Monday, December 10, 2012

Hypocritical Me

We had our annual Christmas party last night. It's for a small group of close friends and their kids. Each year, we put our dog into the upstairs bedroom. She's okay with humans; it is just that some of the attendees are not "dog people," so Krimpet is banished to the master bedroom. She whines a little, but, in the end, she gets to lie on our bed all night. She's cool with it.

During the party, I went to check on the kids -- just to make sure no one was in need of CPR or anything -- and I noticed my older son was missing. The stairs were directly to my left and I heard sobbing from upstairs. I went up to find him sitting in his bed, crying. When I asked what the problem was, he said he was sad for Krimpet. "She's lonely," he said. "She should be allowed out with the people."

I explained why she had to stay in the room and I suggested he go down and play with the other kids instead of wasting his night worrying about the dog. He insisted we were being mean to the dog and I got a little snippy: "She's perfectly happy. She's probably asleep," I told him. He would hear none of it. "She's lonely," he insisted. "How can she be lonely if she is sleeping?" I asked him. "You can decide if you want to ruin the rest of your night by staying up here, but I'm going back down for the party." I went downstairs in a huff.

He was being ridiculous, right?

Flash back in time: ten years ago. My parents, my first son, still a baby (the one above) and my wife and I went to the mountains for a vacation. It was scorching summer, but the place was free (a client of my father's had let us stay there in trade for some orchestrations he'd done) so, it was the mountains instead of the seashore.

Ansel Adams
The whole week was obscenely hot and humid. The house had no air-conditioning, except for one room. None of the bedrooms had air.

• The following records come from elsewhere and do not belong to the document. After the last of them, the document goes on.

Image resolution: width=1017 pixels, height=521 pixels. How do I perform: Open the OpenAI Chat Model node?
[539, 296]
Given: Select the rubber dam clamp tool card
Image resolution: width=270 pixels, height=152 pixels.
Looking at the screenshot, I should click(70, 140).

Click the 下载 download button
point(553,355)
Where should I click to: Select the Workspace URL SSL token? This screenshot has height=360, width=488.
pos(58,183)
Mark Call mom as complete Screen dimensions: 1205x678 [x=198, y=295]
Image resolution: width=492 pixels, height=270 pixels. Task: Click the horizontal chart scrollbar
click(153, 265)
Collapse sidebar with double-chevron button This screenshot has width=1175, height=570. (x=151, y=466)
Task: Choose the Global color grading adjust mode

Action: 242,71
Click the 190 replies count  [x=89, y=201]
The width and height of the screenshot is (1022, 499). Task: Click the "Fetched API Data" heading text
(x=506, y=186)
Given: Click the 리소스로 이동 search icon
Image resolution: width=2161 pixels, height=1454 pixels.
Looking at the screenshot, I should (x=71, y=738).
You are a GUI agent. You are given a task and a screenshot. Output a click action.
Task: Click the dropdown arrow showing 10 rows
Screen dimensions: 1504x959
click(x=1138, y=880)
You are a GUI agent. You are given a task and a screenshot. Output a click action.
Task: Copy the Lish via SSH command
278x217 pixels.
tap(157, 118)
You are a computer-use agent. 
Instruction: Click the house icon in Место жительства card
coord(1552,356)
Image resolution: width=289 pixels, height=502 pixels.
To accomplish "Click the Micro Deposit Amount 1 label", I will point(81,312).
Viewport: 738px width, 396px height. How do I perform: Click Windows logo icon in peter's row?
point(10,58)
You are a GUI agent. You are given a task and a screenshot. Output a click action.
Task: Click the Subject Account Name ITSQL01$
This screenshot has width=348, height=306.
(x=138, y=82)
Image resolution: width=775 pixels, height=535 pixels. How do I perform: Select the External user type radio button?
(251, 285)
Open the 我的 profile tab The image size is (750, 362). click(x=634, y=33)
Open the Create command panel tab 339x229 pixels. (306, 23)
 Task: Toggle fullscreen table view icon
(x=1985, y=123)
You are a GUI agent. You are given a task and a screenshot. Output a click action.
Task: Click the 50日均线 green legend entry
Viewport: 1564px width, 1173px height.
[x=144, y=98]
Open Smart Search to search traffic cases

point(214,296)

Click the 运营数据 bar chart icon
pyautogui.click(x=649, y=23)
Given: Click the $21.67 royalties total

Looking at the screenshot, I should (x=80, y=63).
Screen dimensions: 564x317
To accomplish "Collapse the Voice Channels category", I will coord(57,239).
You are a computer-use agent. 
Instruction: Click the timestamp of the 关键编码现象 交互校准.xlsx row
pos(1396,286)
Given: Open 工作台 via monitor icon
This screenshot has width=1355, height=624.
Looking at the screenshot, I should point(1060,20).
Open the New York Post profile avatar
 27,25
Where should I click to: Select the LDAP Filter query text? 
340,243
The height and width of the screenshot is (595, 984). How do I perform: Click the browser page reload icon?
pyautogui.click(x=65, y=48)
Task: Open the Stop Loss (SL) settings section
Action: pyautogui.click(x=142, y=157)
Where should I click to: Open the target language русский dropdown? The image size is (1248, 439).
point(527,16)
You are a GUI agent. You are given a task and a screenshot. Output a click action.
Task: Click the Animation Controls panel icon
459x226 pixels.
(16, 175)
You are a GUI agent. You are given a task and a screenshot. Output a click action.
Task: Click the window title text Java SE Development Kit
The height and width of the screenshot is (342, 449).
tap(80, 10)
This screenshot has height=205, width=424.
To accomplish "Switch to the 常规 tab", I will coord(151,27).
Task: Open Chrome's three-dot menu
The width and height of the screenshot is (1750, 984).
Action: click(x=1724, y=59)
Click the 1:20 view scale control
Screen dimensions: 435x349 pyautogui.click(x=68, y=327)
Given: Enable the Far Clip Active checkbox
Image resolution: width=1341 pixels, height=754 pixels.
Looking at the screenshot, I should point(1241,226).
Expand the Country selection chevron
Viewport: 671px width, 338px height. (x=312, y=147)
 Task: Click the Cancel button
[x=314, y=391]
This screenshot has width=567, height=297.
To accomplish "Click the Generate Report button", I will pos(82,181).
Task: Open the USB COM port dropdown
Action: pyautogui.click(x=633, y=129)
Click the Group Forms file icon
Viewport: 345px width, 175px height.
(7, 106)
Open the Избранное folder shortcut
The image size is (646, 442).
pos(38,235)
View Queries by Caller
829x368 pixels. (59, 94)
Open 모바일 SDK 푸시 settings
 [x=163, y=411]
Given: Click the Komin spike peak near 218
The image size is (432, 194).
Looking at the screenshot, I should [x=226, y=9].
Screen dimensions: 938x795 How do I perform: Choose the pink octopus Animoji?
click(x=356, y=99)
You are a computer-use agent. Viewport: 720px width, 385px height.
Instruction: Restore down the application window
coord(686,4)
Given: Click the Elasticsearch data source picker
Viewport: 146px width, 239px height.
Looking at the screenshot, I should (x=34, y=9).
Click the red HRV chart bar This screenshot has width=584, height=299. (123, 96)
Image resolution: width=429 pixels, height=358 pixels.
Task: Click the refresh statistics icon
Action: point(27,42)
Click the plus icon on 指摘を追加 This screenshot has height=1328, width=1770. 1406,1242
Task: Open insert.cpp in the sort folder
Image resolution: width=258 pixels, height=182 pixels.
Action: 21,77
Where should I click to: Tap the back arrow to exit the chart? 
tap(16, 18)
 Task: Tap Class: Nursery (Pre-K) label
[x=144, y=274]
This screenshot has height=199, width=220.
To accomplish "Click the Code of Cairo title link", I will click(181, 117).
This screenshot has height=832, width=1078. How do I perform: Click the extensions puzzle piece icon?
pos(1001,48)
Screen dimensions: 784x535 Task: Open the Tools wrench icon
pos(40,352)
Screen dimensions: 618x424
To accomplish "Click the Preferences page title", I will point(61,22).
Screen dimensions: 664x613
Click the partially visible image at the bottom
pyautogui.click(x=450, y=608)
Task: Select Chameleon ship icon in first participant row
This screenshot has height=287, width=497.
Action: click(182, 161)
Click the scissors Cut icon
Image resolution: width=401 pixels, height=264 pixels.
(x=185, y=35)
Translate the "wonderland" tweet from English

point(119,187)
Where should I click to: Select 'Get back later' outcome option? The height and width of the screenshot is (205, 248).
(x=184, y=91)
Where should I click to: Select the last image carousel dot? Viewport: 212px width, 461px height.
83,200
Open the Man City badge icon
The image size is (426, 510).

I had gotten my son ready for bed; summer baby sleepwear: just a diaper. He had been cranky. The heat was brutal. He wanted to be held and rocked and read to, but being held made him hotter and crankier. I read him some Dr. Seuss, and after much rocking and more perspiration, he fell asleep. I laid him gently in the crib. He slept, hiccuping gentle little leftover sobs the way babies do when they have cried their way into dreams.

The air might as wall have been gravy. He lay there, his little brow glistening. But he was asleep. He was asleep, but I didn't want to leave him there. Eventually, I did.

I went up to the room with the air conditioner. My family was playing a board game. I tried to join in, but couldn't enjoy it, thinking about him down there in the thick heat while we all enjoyed being comfortable. Everyone encouraged me to cheer up. (I really was being pretty dark. I felt overwhelming guilt for his being in the hot room.)

"He's asleep," they all said, finally annoyed with my gloom. Their tone had gone from consoling to stern. "He's fine. How can he be unhappy if he is sleeping? Just relax and enjoy yourself."

I was being ridiculous, right?

Well, I didn't think so. I left the game and went downstairs. If my boy had to be in the heat, then so did I. I sat in his room and read in the dim light, sweating and comprehending half of every chapter until dozing off, myself.

What hypocrites we fathers can be. I should have let the dog out.